**What you need to do**
Copy each line of the records that includes "screenshot".

**Source records**

++++++++++++++++++++

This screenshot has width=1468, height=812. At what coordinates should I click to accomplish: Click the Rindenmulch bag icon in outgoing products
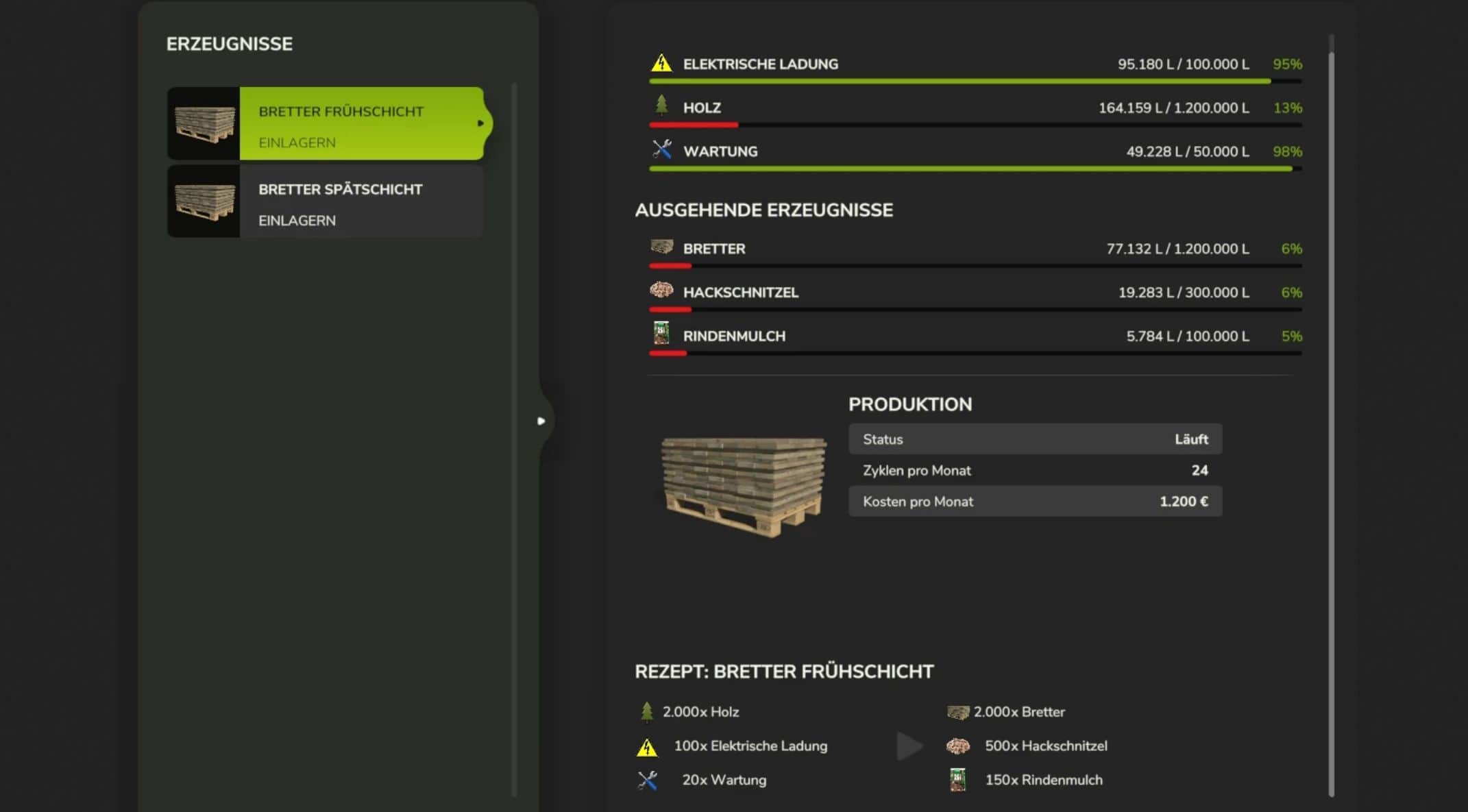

++++++++++++++++++++

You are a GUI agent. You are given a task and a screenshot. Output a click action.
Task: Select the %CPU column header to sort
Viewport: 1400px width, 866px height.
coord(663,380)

++++++++++++++++++++

**Exercise response**
This screenshot has width=1468, height=812. At what coordinates should I click to accomplish: Click the Rindenmulch bag icon in outgoing products
You are a GUI agent. You are given a task and a screenshot. Output a click action.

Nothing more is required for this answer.